Understandably, Mr Hayden's creditor -- Robertson Stephens, the investment bankers -- are not happy about this. They want their money and have gone after Mr Hayden to get it. Yet for reasons I can't fathom, Mr Hayden delayed the inevitable. Instead, Mr Hayden has been engaged in a four-year fight over the matter. Here's the gist of the story from the NYT:
And as with many entrepreneurs, Mr. Hayden never claimed expertise in the arcana of margin calls, puts, hedges and collars that are the engine of the investment banking world.While he went about the business of building companies, Mr. Hayden trusted the people who inhabit that world of high finance to take care of him. He paid advisers and lawyers to scour such deals, and put his faith in the investment bankers that would make him rich. And they did.
But his wild ride unraveled, and now he is assigning blame to those same bankers, who in turn have gone after him for all he’s worth — and more.
OK, a few questions on this. First off, why in the name of God do people think others will take better care of their money than they will? I don't mean that in a rate-of-return kind of way, but rather an attention-and-feeding type of way. After all, there's only one person who cares most about you, and that is you. Nobody else will brave the same risks and earn the same rewards as you do with your money. As much as people don't want to deal with that, it has to be addressed.
Of course, there's another side to this coin. According to the NYT, Mr Hayden has charged "that Robertson Stephens mismanaged his money and shirked its fiduciary duty by not informing him properly of ways he could have protected himself." So not only did the firm mismanage his wealth, Mr Hayden is charging, it also didn't tell him not to be a dumbass about things.

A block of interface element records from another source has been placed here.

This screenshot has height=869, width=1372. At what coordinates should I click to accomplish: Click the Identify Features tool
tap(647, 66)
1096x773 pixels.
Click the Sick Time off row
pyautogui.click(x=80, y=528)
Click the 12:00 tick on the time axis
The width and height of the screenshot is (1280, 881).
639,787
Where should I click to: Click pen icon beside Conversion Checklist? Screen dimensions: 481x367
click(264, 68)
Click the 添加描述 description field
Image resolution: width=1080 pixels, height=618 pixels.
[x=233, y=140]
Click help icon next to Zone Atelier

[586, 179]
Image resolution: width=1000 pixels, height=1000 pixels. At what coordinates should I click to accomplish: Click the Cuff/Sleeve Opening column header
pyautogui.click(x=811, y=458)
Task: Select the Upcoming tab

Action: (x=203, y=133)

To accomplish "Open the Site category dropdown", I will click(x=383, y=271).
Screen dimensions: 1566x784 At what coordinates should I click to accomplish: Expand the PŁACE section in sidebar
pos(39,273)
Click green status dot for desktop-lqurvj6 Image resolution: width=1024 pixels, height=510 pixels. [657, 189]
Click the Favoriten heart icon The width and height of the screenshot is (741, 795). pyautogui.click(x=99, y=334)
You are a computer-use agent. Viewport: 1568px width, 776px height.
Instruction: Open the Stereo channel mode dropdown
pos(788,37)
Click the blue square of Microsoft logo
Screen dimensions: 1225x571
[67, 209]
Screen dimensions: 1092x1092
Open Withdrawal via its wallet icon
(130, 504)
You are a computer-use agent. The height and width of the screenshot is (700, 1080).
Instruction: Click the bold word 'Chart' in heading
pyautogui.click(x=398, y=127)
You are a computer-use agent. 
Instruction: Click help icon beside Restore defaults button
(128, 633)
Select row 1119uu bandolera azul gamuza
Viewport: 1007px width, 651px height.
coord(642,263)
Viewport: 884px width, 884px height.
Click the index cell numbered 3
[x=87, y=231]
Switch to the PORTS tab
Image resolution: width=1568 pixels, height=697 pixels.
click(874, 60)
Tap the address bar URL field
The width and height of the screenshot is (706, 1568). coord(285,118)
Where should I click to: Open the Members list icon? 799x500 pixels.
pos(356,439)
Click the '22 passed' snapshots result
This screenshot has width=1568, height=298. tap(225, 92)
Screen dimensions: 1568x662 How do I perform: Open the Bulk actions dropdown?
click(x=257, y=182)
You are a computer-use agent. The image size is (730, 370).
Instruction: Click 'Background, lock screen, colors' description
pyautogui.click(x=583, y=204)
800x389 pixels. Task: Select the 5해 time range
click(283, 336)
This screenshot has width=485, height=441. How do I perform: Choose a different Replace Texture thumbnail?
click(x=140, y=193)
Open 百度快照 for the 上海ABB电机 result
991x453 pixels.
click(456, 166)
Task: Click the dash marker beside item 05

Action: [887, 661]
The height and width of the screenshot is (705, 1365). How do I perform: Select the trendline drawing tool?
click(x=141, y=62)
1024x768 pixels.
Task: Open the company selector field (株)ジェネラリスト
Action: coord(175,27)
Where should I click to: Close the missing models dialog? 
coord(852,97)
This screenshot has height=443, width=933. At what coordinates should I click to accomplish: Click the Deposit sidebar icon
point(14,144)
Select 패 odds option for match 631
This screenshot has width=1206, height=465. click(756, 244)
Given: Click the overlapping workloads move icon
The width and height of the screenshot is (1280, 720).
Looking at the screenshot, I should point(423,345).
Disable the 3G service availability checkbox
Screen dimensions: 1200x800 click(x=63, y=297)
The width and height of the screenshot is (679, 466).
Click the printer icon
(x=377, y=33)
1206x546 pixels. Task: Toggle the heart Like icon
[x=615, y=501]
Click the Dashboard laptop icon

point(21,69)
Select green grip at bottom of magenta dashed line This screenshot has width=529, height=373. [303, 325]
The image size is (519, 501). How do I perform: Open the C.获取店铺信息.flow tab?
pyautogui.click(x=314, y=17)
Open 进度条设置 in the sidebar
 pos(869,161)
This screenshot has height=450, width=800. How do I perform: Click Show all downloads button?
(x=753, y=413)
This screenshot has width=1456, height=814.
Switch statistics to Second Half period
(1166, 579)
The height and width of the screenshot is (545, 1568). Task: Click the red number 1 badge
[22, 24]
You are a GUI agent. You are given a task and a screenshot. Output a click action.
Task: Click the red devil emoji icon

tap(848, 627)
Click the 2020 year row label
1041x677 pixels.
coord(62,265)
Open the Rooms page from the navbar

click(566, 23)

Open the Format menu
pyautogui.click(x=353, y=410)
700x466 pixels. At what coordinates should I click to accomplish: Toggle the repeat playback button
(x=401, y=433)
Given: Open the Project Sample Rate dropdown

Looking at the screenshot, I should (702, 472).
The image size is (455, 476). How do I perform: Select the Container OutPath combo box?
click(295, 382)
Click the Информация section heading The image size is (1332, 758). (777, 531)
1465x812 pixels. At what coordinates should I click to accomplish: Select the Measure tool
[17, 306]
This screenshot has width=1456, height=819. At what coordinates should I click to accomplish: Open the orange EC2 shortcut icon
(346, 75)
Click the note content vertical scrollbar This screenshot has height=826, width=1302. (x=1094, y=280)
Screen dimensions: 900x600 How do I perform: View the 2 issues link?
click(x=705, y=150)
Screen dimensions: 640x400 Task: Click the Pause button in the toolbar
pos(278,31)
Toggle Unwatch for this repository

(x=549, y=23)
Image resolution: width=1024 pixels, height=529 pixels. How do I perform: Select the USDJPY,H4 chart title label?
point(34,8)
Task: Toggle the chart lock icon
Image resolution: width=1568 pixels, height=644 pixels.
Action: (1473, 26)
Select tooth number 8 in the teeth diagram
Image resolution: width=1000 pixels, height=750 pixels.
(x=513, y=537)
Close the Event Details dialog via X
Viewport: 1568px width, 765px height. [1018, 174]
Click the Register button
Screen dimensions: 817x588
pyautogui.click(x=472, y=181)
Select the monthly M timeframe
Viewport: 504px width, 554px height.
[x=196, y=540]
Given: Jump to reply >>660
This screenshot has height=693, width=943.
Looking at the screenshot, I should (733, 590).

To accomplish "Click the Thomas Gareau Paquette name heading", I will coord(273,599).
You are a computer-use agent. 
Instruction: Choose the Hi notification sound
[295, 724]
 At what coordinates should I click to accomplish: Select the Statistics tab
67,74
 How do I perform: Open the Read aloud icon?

It's worth noting that an arbitrator has sided fully with Robertson Stephens in the matter, and awarded the bank $23 million and change. That aside, though, what really gets me is this.
According to Mr Hayden's story in the Times, he used Robertson Stephens to manage his wealth and take the second company he founded public -- even though, according to Mr Hayden's account, the investment bank backed out of the IPO for his first company! It then took one of his competitors public!
What the hell was that all about? I mean, I don't know about you, but if I was going public with a company I had busted my ass to build, and my investment bankers backed out at the last minute, I would have vowed eternal revenge so fierce it would have impressed James Clavell. I certainly would not have gone back and done business with them again, particularly if they were going to profit handsomely as a result, and I would have sooner eaten my hat than give the bastards a penny of my own money. Yet this man walked back into the lion's den carrying a sack of raw meat!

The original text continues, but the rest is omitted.